Through mentorships, coaching, networking, training and capacity building, Monteiro explained that whether it’s supporting “business women” or “housewives”, IWE strives to help address some of the more prominent issues faced by many Indian women in Australia – such as domestic and family violence, and underemployment. 

South Asian communities, including the Indian community, face a myriad of unique challenges in addressing domestic and family violence. As I previously reported at Refinery29 Australia, these include “strict gender roles, dowry abuse, migration and citizenship, extended family structures and stigmas around mental health”. 

Alluding to family structures and gender roles, Monteiro said that “at the end of the day, we want to create strong, vibrant women and families by reducing familial inequality, and strengthening relationships within the family”. 

IWE Ambassador Mansi Bhatia

IWE Ambassador and MC on the night Mansi Bhatia. Image Source: Draw Your Box

Other speakers at the event included Councillor Emelda Davis (the first Black woman elected to serve on the City of Sydney Council), Donna Davis MP (Member for Parramatta), Dr Astrid Perry OAM (Head of Women, Equality and Domestic Violence at Settlement Services International), Joseph La Posta (CEO of Multicultural NSW), Ms Nalika Padmasena OAM, Mansi Bhatia (IWE Ambassador) and Renu Bhatia (Chair of Women’s State Commission Haryana, India). 

Bhatia’s perspective captured the room filled with politicians, business leaders and community advocates, as she detailed the work of the Women’s State Commission in Haryana, India. One of the key actions has been educating women from a young age.

“[From] college onwards, we are telling girls how to be safe when planning a family,” she explained. “How to be safe when you’re going to higher studies, how to be safe in this world in your society or the area you’re working [in].” 

Also acknowledging how fundamental male allies are in addressing domestic and family violence, she said, “Thank you to all the men who are here supporting us”. 

Dr Astrid Perry, Nalika Padmasena, Sonia Gandhi and Melissa Monteiro

Dr Astrid Perry, Nalika Padmasena, Sonia Gandhi and Melissa Monteiro. Image Source: LinkedIn/Gandhi Creations

While there was an overall emphasis on the night in supporting migrant women, it’s important to remember that the younger generation born and brought up here can play a huge role in shaping the diaspora’s attitudes towards addressing domestic violence. This was echoed by Tahmara Thomas, the CEO of Her Village – a not-for-profit organisation set on empowering young women of refugee background as the leaders of our tomorrow.

Thomas highlighted that in order to make a difference, young women of all walks of life need to be heard. They need to feel safe and empowered in order to become the leaders of tomorrow. 

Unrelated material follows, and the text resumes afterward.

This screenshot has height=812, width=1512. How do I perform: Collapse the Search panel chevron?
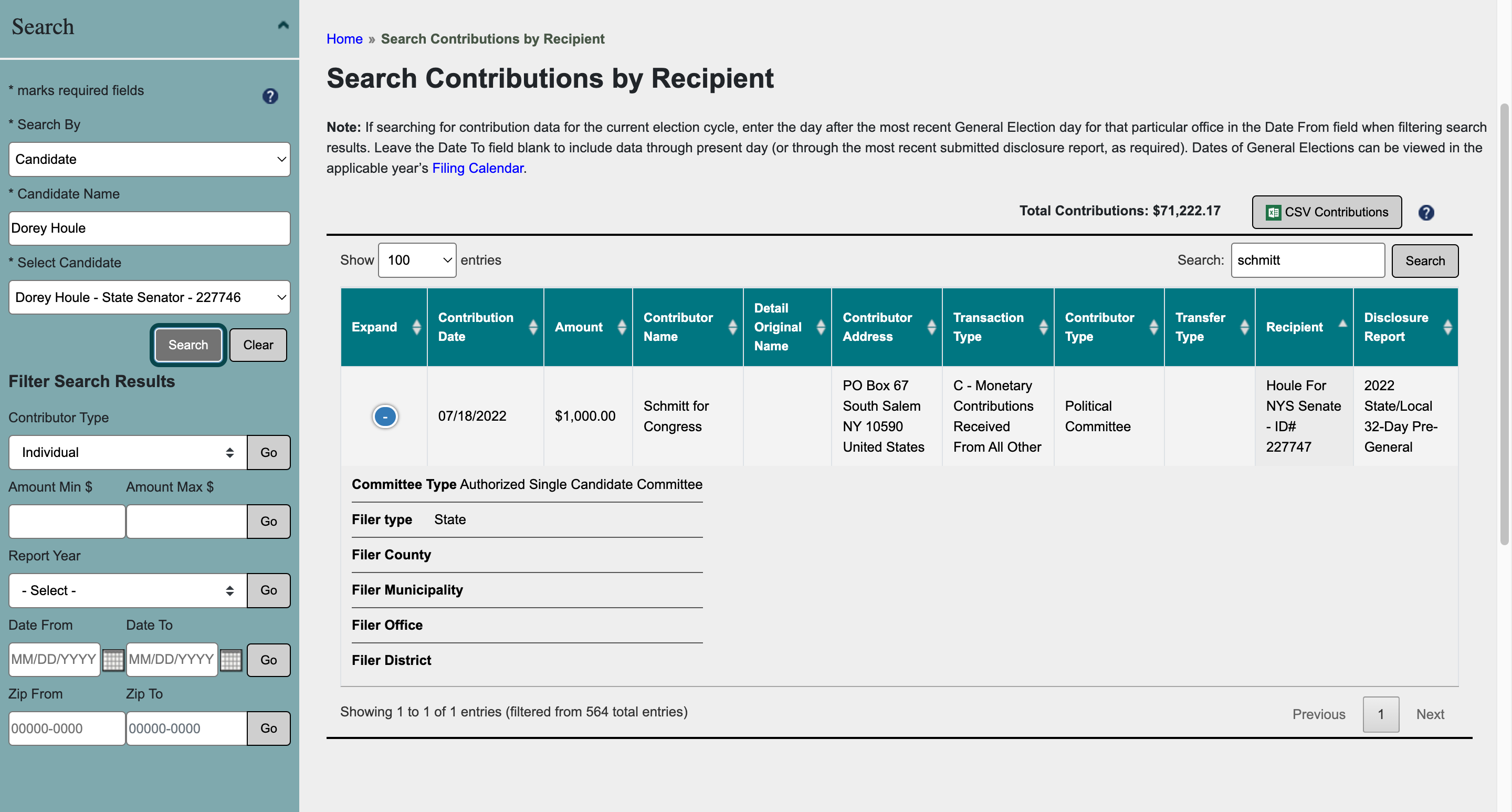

“The world is a very intimidating place for us. It’s scary on a physical level as a young woman because we see the statistics,” she said. “We know there’s so much gender-based violence and then [when] we enter the workplace, we know that’s not going to be an easy experience. It’s also really intimidating because there’s a fear of making mistakes and young women are scrutinised.”

@drawyourbox What does it take to address DV in Indian communities in Australia and beyond? #desitok #indian #southasian #women #brownwomen #indianwomen ♬ Aesthetic - Tollan Kim

As the university student left the audience with the following powerful quote, it served as a reminder of how prevalent gender inequality is, and how the stakes are often that much higher for women. 

“I wish women could fail as bad as men could”.